STUDY QUESTIONS:
A - According to the connector documentation, in which formats can the connector export Kafka topic data to Azure Data Lake Storage Gen2 files?
B - From the connector documentation, extract the text starting at "You can use" and ending at "files it produces.".

====== PROVIDED PASSAGE ======

Azure Data Lake Storage Gen2 Sink Connector for Confluent Platform

Note

If you are using Confluent Cloud, see Azure Data Lake Storage Gen2 Sink Connector for Confluent Cloud for the cloud Quick Start.

You can use the Azure Data Lake Storage Gen2 connector, currently available as a sink connector, to export data from Apache Kafka® topics to Azure Data Lake Storage Gen2 files in Avro, JSON or ByteArray formats. Depending on your configuration, the Azure Data Lake Storage Gen2 connector can export data by guaranteeing exactly-once delivery semantics to consumers of the Azure Data Lake Storage Gen2 files it produces.

====== AVAILABLE DATA ======

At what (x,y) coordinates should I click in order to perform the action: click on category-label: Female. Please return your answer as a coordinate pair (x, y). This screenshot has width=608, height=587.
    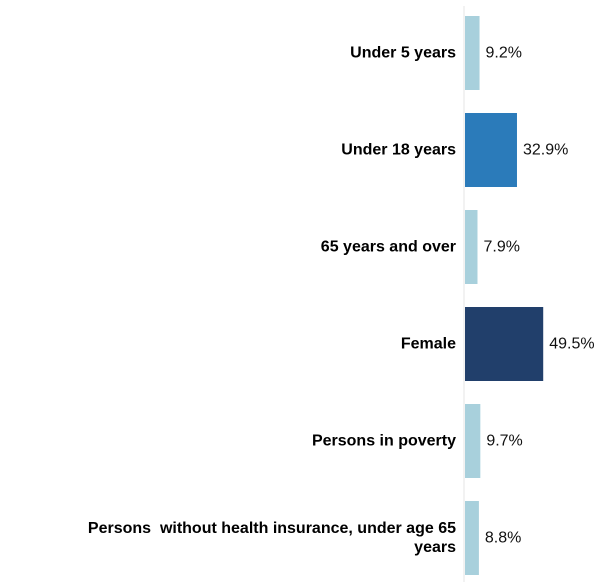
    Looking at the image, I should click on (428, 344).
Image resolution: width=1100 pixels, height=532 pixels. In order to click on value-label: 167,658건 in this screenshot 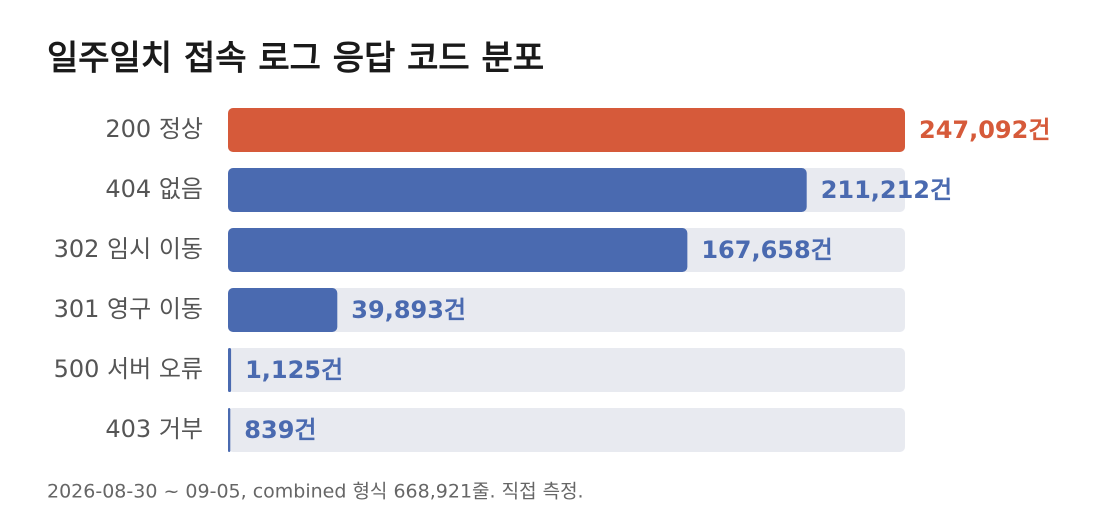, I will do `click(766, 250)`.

======

RESPONSES BY ITEM NUMBER:
A - Avro, JSON or ByteArray.

B -
You can use the Azure Data Lake Storage Gen2 connector, currently available as a sink connector, to export data from Apache Kafka® topics to Azure Data Lake Storage Gen2 files in Avro, JSON or ByteArray formats. Depending on your configuration, the Azure Data Lake Storage Gen2 connector can export data by guaranteeing exactly-once delivery semantics to consumers of the Azure Data Lake Storage Gen2 files it produces.